━━━ Exercise material ━━━

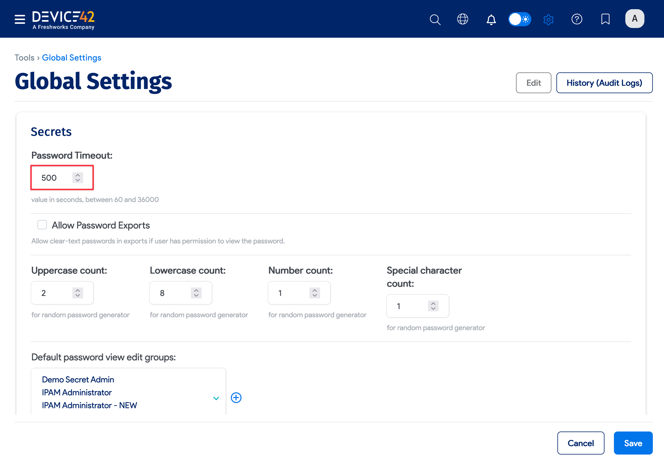Open the help question mark icon
664x460 pixels.
577,19
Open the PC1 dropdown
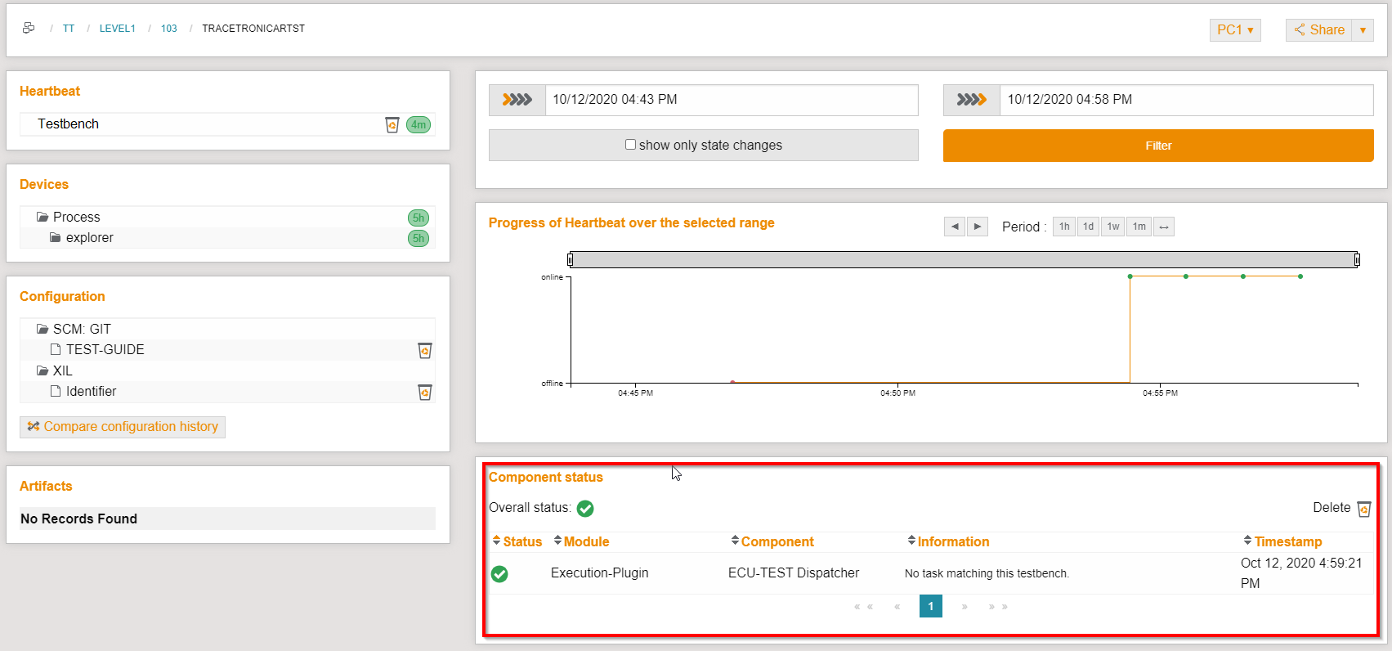 1234,29
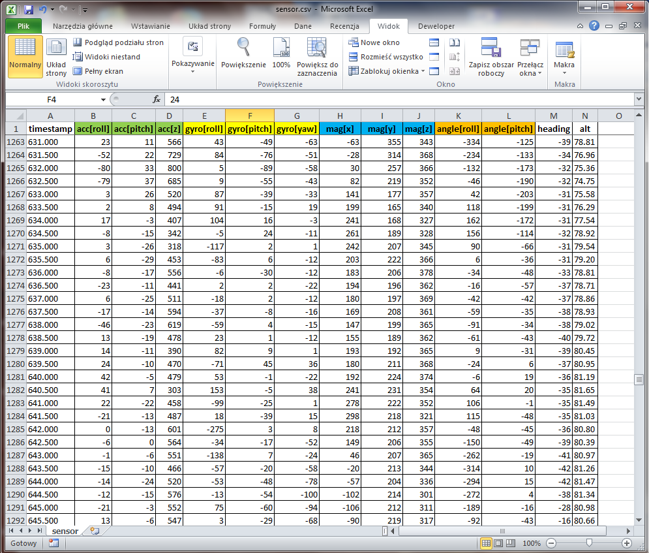Click the Normalny view button
Viewport: 649px width, 553px height.
coord(25,57)
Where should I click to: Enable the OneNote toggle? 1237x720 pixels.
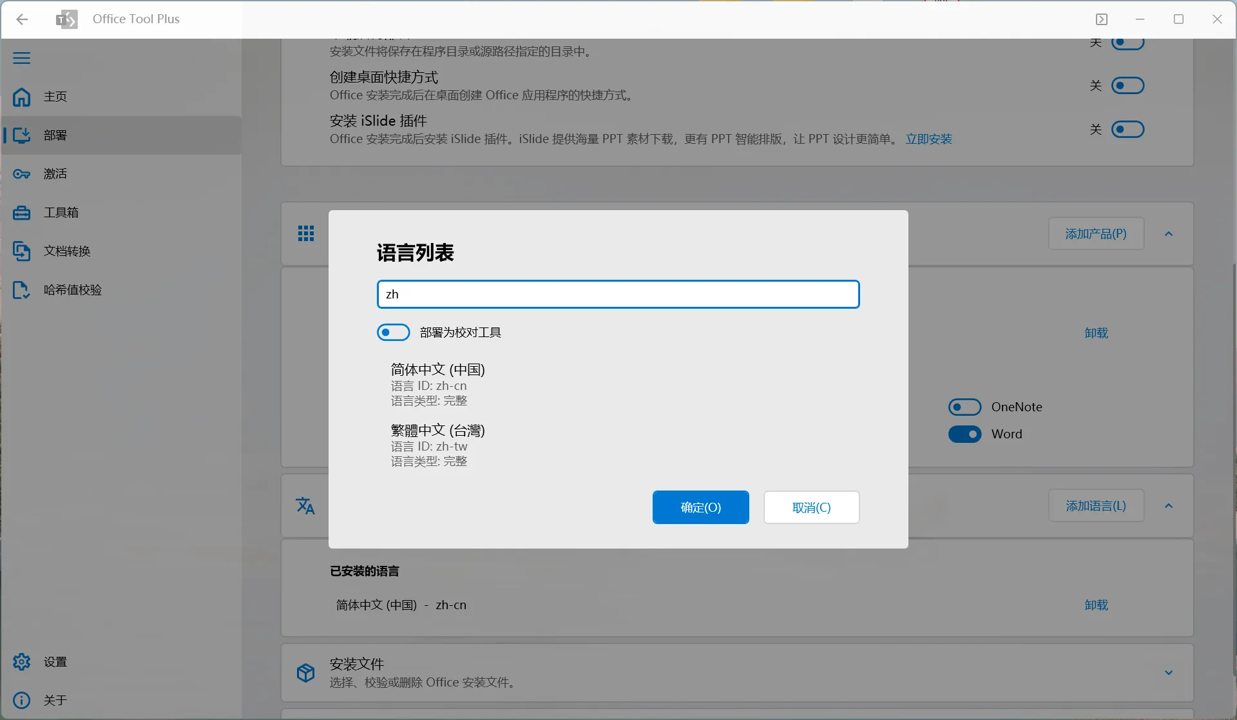[x=964, y=407]
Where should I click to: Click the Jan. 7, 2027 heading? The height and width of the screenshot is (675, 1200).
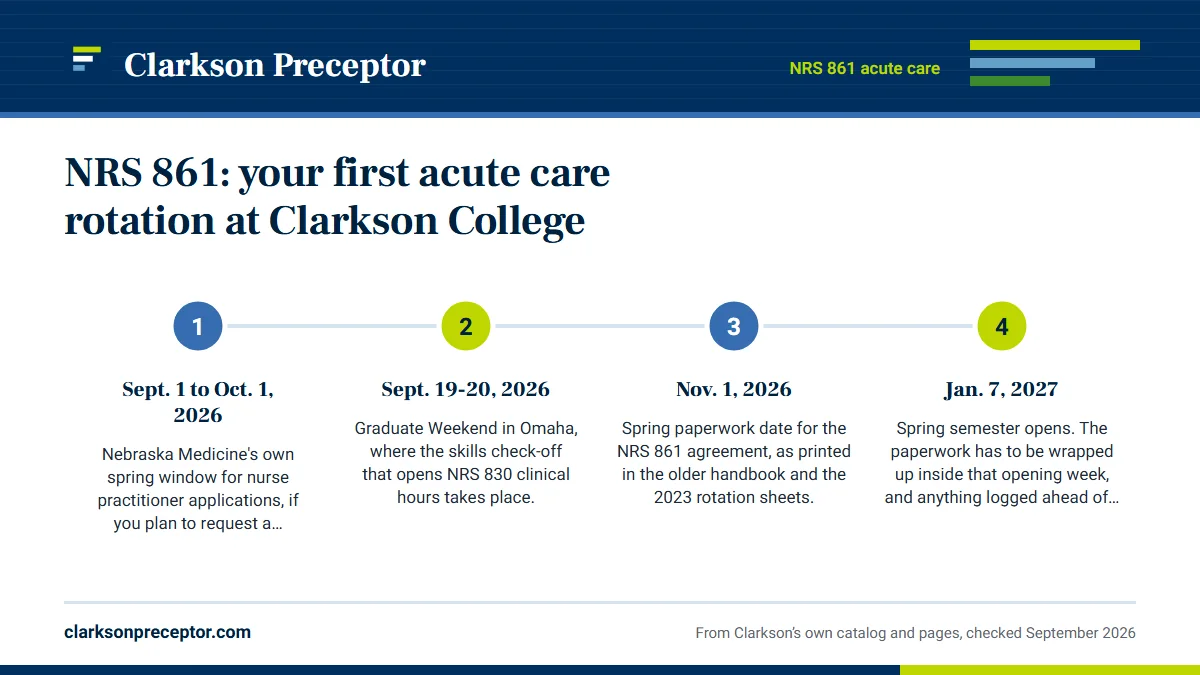[x=1002, y=390]
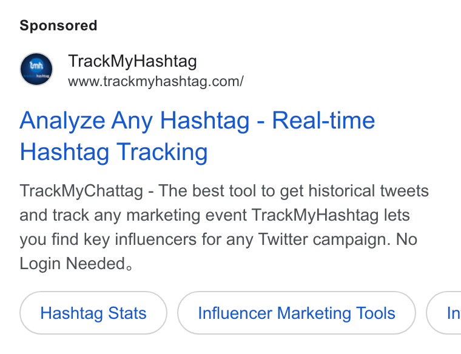Viewport: 461px width, 354px height.
Task: Open the Influencer Marketing Tools chip
Action: point(297,313)
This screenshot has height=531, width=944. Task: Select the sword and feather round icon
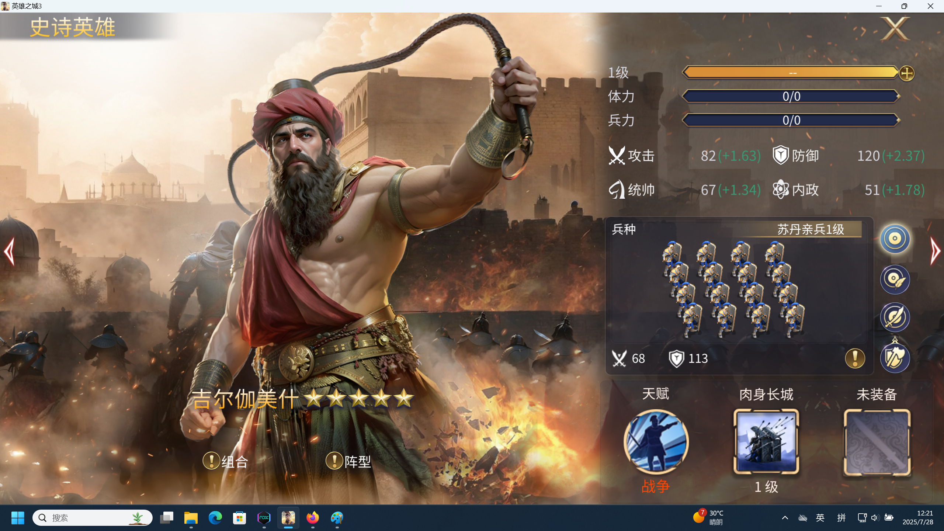pyautogui.click(x=895, y=317)
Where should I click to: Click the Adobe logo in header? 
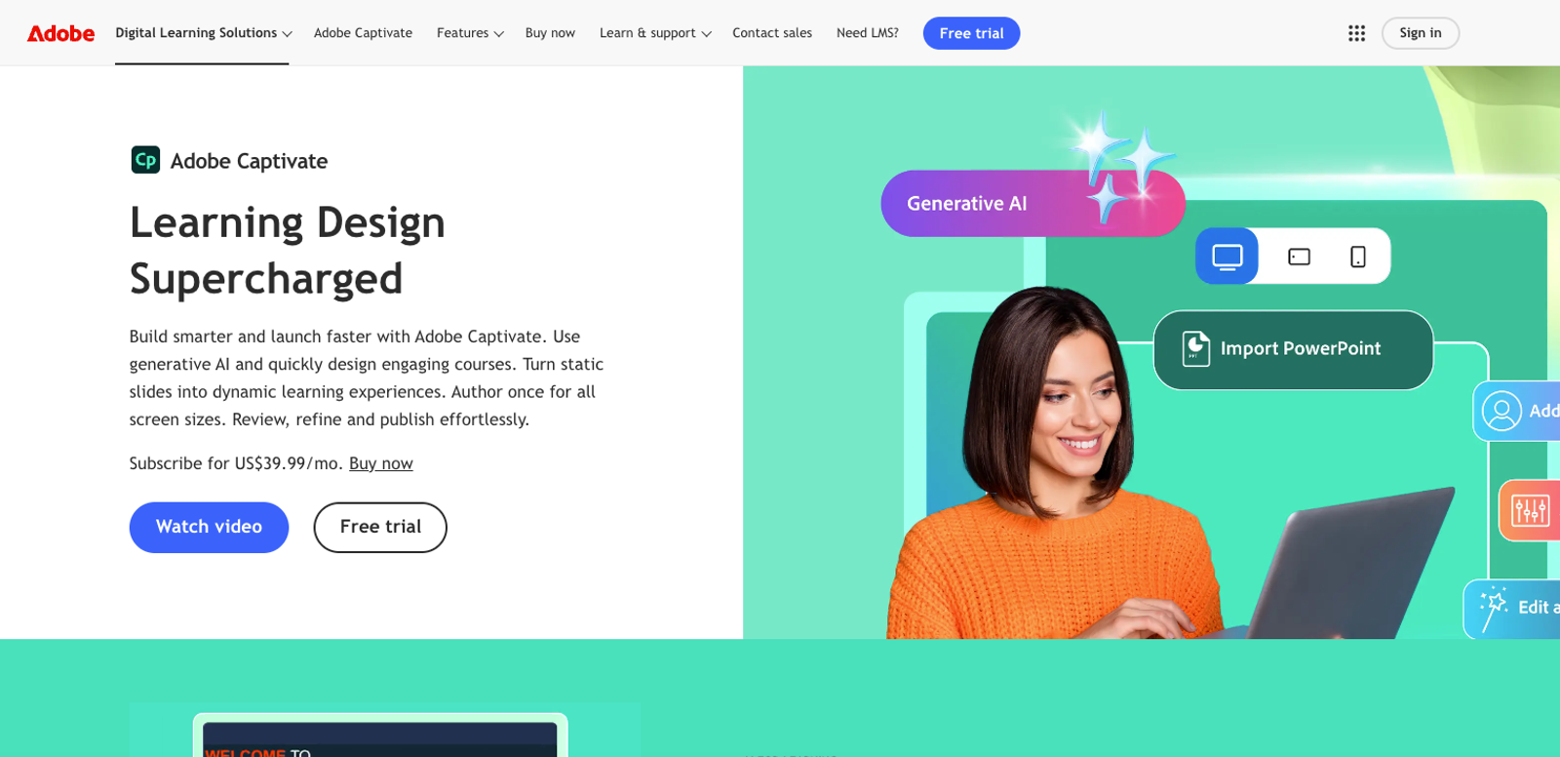coord(60,33)
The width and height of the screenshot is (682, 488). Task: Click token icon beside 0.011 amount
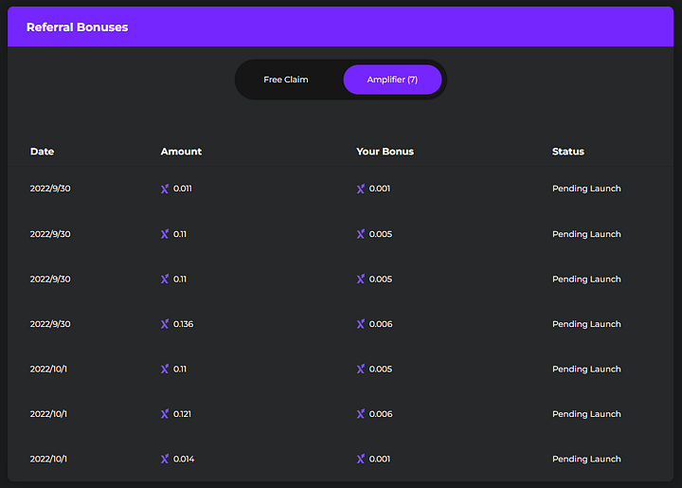(165, 189)
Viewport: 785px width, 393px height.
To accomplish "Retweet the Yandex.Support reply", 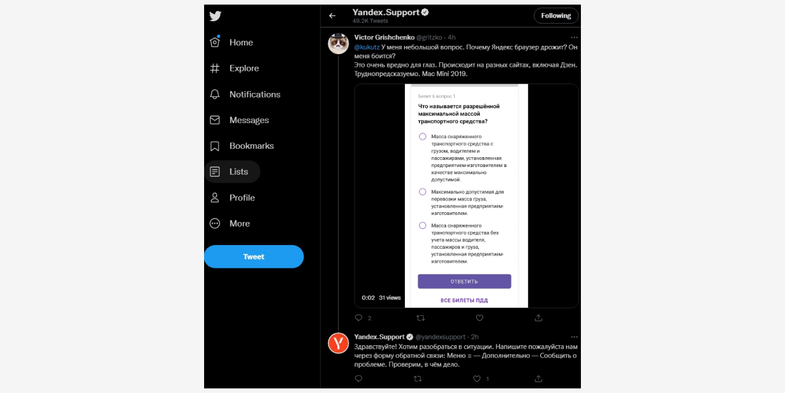I will point(418,379).
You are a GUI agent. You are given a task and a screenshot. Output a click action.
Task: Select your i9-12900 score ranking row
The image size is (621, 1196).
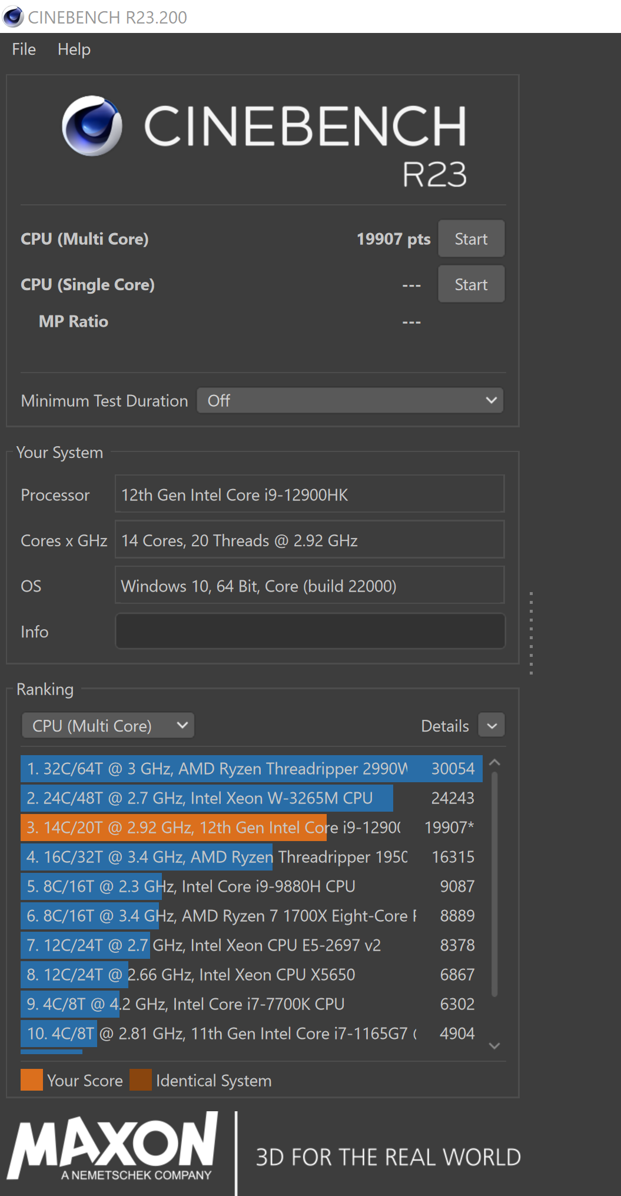(251, 828)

━━━

— Do this —
Return each line of the records above that contains the word "screenshot".

— Solution for this task —
Where should I click to: Click the Jan. 7, 2027 heading? The height and width of the screenshot is (675, 1200).
This screenshot has height=531, width=944. Task: Select the sword and feather round icon
The width and height of the screenshot is (682, 488). Task: Click token icon beside 0.011 amount
You are a GUI agent. You are given a task and a screenshot. Output a click action.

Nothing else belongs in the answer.